You should try all of:
Using a classifier that can handle missing data. Decision trees can handle missing features both in input and in output. Try xgboost
, which does great on kaggle competition winners. See this answer.
Off the shelf imputation routines
Writing your own custom imputation routines ( this option will probably get you the best performance)
Given your pattern of missing values, splitting the problem into four parts and learning classifiers for each.
Custom routines for imputation
Let's call your sets of columns A,B,C and D.

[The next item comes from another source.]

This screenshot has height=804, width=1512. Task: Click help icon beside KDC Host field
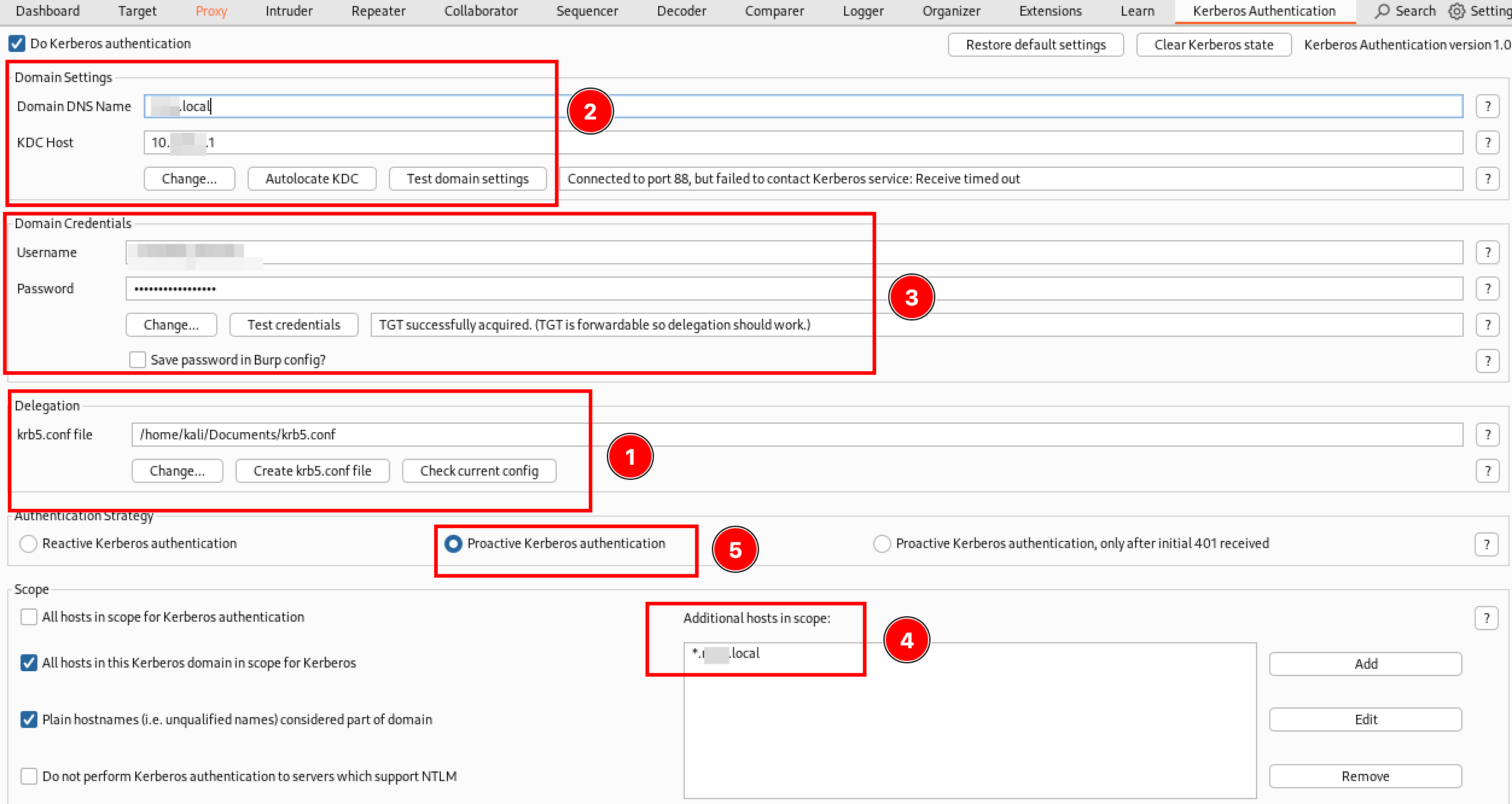1487,142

Looking at this explanation of MICE, it seems to benefit from random patterns in missing values. In your case, the chained equations will go only one way and repeated iterations as in MICE may not help. But the highly regular nature of your missing values may make implementing your own variant of MICE easier.

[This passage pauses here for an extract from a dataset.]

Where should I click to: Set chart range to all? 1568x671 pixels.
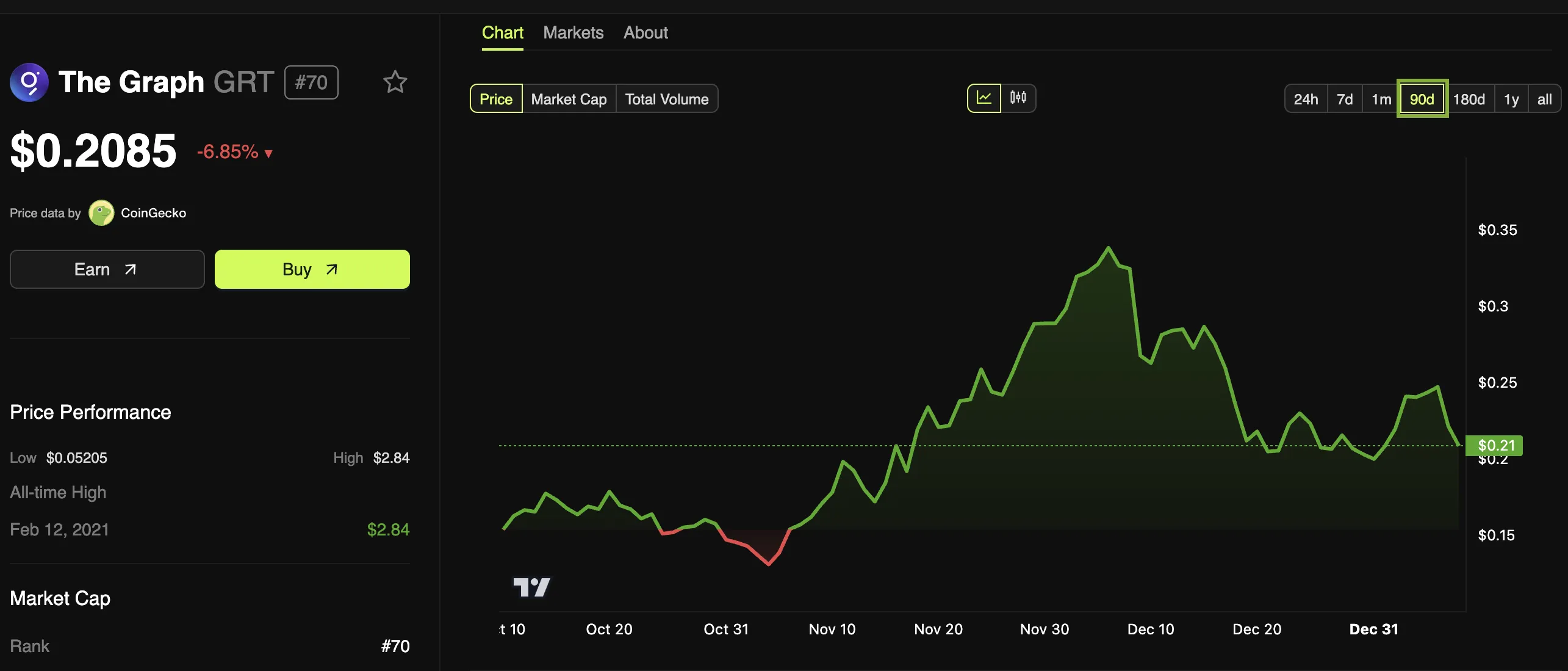[1544, 99]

Use rows in set A to fill B. You can write this as a matrix problem $XW = Z$, $X$ are the rows filled in $A\cap B$, $Z$ are the rows filled in $A - B$. These two sets don't intersect and since $B \subseteq A$, this covers all the rows. Learn $W$, crossvalidating and use it to impute B.
Use A and B to impute C.
- You're double-dipping on A, but I don't think it's a problem overall. Any errors in A will get double the influence on the result.
- Use A,B,C to impute D.
Learn with A,B,C,D with imputed values. Unlike MICE, your error will not be equal for all imputed values, so maybe you want to offset errors due to A by using the four data sets with different weights. "Rows with A are all original data, so this gets a higher weight". "Rows with B get a small penalty, because I have less data."

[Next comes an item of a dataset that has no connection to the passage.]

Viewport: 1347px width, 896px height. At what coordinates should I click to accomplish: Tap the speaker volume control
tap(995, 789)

These four weights will be learned by another "stacked" classifier, sort of similar to the next section.
Stacked classifiers
A possible disadvantage for imputing is that imputing may be inaccurate, and in the end you have different errors on different data points. So, skip imputing and just predict.
Instead of sorting columns in the order of most filled to least filled, sort the rows, i.e. data points, in the order: most columns to least columns.
Then you have four sets of data. Train a classifier for each one, one that uses all the data but fewer features, then one that uses more features but less data, until the last one which uses the most features but the least data. Which is individually the best? More Data or more Features. That's an empirical answer based on your dataset
After getting the four classifiers, combine them with another linear classifier on top (the "stacked" classifier). It may decide to give more weight to the classifier with the most features, or the classifier with the most data, we'll see (I'm betting on most data). But, you ARE using all the features and ALL the data, and in the optimal ways. I think this should be a reasonable baseline, at least.
You could also try chaining them, start from the last classifier using (least data, most features). The next classifier uses more data but fewer features. For some (the common) data, it has a new feature, 0 if the data point is "new" and $y_0$ if it comes from the old set.
There are three kinds of ensemble methods, Bagging which randomly samples less data to train classifier (helps with very noisy data and gives lower variance), methods like Random Forests which randomly throw away columns, and boosting which chains learning. You predict the values (with anything including Bagging and Random forest), then train another model (of the above type) to predict the residuals and so on.
You can look up the literature of these but honestly, those four classifiers (max data, min features),..., (min data, max features) can be easily generated with any library. Then use emsemble learning techniques to chain or stack classifiers.